── TEXTAUSZUG ──
In Schwabenheim gibt es eine Anzahl von sehenswerten Objekten.
Der Marktplatz, übrigens der größte in Rheinhessen, ist zentraler Punkt. Er ist umgeben von historischen
Gebäuden aus dem 18. Jahrhundert. Zu nennen ist hier vorallem das Rathaus mit Laubenhalle, dass um das
Jahr 1742 erbaut wurde. Augenmerk sollte man hier auf das kurpfälzische Löwenwappen über dem Eingang legen.
In direkter Nachbarschaft finden wir den gußeisenen Marktbrunnen der im Rahmen des Ausbaus
der öffentlichen Wasserversorgung um das Jahr 1890 entstanden ist. Die Figur des Brunnens wird liebevoll
"Paulchen" genannt. Sie steht in einem kreisrunden Becken.
Wer sich den Brunnen genauer anschaut wird viele liebevolle Details entdecken.
Immer zu Ostern verwandelt sich der Marktbrunnen in den
Schwabenheimer Osterbrunnen.
Dann zieren über 1.000 Ostereier in bunten Farben das "Paulchen".
Das größte Gebäude ist die evangelische Kirche. Mit ihrem 33 m hohen Turm ist sie
weithin sichtbar. Auffällig ist, dass er einem Minarett ähnelt. Grund hiefür ist wohl, dass der Baumeister
lange Zeit im Orient lebte. Die Inneneinrichtung zeigt beachtliche Jugendstilelemente, die vor der Jahrhundertwende eingebaut
wurden.
───
── DATEN ──
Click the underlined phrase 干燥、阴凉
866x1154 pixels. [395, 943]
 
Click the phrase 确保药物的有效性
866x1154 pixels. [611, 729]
───
GELESENES ANWENDEN —
a: Fasse den Abschnitt im Textauszug über die Sehenswürdigkeiten Schwabenheims, der mit „Das größte Gebäude ist die evangelische Kirche“ beginnt, als knappe Stichpunktliste zusammen.
b: Schreibe den Textauszug über die Sehenswürdigkeiten Schwabenheims im Anschluss an seinen letzten Satz weiter.

LÖSUNGEN —
a:
- Die evangelische Kirche ist das größte Gebäude.
- Ihr Turm ist 33 m hoch und weithin sichtbar.
- Der Turm ähnelt einem Minarett, wohl weil der Baumeister lange im Orient lebte.
- Im Inneren gibt es beachtliche Jugendstilelemente, die vor der Jahrhundertwende eingebaut wurden.

b:
Die katholische Kirche St. Bartholomäus ist einer der ältesten Kirchenbauten in Rheinhessen. Dies beweist der
iroschottische Türsturz. Früher war die Kirche bestandteil der Propstei Pfaffenhofen, die zum Koster Maximin bei
Trier gehörte. Der kunsthistorisch bedeutsame Türsturz zeigt zwei zugekehrte reiherartige Vögel mit Fischen
in den Schnäbeln. Über die Symbolik sind die Wissenschaftler nicht einig.
Weiter ist das alte Feuerwehrgerätehaus zu nennen, das von 1896 bis 1981 dem Brandschutz diente.
Außerhalb von Schwabenheim ist vorallem das Landschaftsschutzgebiet "Pfauengrund" sehenswert. Bei einer Wanderung durch die Weinlagen "Klostergarten", "Sonnenberg" und "Schloßberg" bieten sich vielfältige Aussichtsmöglichkeiten.
Interessant sind auch die "Steinweller" (Steinwälle) oder auch Lesesteinriegel. Diese wurden von Generationen von Winzern aus Steinen aufgeschichtet. Die Steine störten bei der Bestellung der landwirtschaftlichen Nutzfläche und wurden per Hand aufgesammelt (gelesen) und zu Haufen aufgeschichtet. Teile davon wurde in früherer Zeit als Baumaterial für den Straßenbau verwendet. Inzwischen sind die Steinweller jedoch denkmalgeschützt. Zu finden sind die "Steinweller" vorallem im Bereich des "Sonnenberges".